Items from a dataset:
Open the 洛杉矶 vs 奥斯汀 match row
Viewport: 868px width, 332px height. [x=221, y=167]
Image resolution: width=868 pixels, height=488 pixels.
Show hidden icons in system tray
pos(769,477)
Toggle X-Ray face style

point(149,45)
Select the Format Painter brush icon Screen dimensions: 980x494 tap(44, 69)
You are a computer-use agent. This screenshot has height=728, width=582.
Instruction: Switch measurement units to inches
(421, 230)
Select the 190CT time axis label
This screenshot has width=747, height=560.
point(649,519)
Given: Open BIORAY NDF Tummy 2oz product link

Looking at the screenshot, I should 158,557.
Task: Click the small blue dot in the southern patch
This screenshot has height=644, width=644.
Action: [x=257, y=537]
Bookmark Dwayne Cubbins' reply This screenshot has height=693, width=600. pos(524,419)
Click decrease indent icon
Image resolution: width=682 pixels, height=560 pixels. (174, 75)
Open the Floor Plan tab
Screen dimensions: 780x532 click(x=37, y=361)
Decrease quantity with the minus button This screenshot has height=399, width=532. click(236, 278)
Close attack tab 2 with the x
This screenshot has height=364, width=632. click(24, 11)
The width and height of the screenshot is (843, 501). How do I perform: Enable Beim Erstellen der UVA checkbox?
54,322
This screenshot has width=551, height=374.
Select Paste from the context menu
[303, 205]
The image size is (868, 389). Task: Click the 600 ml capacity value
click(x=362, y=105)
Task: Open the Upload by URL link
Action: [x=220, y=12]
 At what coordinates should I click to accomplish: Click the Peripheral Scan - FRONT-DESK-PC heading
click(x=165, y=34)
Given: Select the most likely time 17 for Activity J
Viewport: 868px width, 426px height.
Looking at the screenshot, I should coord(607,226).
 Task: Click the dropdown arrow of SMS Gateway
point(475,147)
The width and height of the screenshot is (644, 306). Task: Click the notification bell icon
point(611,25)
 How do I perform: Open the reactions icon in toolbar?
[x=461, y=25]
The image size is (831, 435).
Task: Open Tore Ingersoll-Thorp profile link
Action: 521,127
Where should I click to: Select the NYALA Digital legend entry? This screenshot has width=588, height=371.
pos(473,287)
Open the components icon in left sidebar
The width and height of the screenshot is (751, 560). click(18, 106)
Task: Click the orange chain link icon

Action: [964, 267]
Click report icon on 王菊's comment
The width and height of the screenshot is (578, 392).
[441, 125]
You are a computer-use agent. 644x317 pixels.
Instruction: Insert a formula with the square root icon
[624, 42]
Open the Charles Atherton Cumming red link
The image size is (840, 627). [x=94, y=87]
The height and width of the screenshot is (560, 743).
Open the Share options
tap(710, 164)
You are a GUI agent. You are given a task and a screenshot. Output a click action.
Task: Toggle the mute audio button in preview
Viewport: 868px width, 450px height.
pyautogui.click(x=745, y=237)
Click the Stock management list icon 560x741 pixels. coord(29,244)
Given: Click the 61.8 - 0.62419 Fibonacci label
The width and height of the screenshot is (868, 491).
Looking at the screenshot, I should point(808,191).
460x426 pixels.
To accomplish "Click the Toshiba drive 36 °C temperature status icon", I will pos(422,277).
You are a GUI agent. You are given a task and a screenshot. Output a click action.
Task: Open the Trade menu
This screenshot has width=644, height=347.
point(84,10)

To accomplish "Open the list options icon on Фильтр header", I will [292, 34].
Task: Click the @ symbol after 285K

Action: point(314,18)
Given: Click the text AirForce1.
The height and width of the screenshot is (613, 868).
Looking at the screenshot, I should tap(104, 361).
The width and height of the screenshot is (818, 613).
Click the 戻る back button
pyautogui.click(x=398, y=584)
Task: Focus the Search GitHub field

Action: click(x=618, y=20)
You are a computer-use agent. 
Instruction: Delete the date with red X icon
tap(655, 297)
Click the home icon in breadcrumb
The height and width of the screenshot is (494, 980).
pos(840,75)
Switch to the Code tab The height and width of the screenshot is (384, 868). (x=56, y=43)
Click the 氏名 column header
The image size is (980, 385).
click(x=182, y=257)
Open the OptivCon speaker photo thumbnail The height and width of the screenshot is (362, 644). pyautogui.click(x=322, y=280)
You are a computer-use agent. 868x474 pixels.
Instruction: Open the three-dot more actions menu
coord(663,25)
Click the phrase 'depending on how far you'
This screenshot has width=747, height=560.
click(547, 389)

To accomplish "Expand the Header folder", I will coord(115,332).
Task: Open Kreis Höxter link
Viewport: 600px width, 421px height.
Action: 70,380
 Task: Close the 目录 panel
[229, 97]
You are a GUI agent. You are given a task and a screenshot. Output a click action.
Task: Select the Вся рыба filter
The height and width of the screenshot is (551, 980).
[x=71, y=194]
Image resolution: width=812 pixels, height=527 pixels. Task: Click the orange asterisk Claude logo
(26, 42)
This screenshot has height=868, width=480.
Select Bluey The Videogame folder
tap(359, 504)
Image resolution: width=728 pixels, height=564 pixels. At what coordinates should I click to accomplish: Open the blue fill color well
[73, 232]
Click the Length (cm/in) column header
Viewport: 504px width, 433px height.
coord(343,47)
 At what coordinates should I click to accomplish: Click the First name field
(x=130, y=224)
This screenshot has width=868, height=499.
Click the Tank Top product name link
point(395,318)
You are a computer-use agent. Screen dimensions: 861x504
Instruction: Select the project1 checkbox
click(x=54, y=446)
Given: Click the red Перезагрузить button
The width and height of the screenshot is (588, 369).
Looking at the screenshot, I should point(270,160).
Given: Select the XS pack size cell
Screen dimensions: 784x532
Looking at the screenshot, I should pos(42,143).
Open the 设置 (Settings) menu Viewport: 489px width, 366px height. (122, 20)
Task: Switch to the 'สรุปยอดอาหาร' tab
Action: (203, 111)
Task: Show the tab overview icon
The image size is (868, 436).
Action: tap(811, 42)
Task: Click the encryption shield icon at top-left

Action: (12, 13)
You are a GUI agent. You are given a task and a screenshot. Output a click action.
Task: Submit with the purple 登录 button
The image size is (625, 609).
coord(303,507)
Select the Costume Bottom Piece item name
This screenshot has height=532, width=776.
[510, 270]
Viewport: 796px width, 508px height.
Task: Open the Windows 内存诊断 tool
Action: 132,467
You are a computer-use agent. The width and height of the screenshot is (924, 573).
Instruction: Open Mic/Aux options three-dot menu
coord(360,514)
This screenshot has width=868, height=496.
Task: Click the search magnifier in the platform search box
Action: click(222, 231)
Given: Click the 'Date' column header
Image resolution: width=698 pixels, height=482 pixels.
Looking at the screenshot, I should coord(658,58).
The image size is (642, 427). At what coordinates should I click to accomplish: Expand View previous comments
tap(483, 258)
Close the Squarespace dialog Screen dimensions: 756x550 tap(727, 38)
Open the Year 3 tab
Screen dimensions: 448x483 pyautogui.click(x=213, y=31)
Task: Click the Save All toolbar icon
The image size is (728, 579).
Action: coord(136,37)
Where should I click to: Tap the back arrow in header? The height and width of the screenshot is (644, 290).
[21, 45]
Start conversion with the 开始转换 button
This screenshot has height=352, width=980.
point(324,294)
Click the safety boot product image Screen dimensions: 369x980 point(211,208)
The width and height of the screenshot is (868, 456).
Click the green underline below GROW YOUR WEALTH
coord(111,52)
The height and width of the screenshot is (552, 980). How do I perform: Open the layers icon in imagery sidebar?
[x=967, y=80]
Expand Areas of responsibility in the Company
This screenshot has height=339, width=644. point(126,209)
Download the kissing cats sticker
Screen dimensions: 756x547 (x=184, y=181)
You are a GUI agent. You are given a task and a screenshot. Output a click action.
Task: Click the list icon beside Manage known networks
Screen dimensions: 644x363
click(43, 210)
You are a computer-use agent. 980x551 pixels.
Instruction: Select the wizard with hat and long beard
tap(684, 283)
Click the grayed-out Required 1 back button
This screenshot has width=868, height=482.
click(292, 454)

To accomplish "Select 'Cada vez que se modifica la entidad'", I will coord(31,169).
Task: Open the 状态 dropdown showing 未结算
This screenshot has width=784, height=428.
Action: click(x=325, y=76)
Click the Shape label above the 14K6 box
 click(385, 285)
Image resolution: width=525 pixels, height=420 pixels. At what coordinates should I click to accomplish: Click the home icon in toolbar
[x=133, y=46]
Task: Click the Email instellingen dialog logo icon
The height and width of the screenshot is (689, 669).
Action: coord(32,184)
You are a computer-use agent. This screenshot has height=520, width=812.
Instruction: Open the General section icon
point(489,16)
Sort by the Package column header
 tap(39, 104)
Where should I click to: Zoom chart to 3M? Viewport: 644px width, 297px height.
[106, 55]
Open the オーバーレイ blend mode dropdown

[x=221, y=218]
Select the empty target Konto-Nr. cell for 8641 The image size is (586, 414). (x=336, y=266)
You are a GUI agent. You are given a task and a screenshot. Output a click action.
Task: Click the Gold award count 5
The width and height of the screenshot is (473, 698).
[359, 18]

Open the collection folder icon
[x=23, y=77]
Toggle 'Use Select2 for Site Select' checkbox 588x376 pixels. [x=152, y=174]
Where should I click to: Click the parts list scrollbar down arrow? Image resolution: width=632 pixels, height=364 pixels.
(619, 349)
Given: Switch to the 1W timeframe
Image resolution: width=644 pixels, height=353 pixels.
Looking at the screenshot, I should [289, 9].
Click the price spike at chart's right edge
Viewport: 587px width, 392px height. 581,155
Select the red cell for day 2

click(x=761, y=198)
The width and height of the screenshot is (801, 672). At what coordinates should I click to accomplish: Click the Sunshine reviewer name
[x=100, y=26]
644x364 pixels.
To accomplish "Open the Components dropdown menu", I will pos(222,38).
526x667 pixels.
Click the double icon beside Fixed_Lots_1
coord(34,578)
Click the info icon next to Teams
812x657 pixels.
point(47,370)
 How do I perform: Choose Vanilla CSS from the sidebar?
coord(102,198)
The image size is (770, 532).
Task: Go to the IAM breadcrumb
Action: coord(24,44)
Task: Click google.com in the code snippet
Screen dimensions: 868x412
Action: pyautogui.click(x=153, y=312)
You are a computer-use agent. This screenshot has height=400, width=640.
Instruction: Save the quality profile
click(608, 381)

▶ **REQUIREMENT**
Copy out, word for word, the part of the entries above that begins at the line with "This screenshot has height=532, width=776." and ends at the line with "Given: Click the 'Date' column header", including both.

▶ **ANSWER SPACE**
This screenshot has height=532, width=776.
[510, 270]
Viewport: 796px width, 508px height.
Task: Open the Windows 内存诊断 tool
Action: 132,467
You are a computer-use agent. The width and height of the screenshot is (924, 573).
Instruction: Open Mic/Aux options three-dot menu
coord(360,514)
This screenshot has width=868, height=496.
Task: Click the search magnifier in the platform search box
Action: click(222, 231)
Given: Click the 'Date' column header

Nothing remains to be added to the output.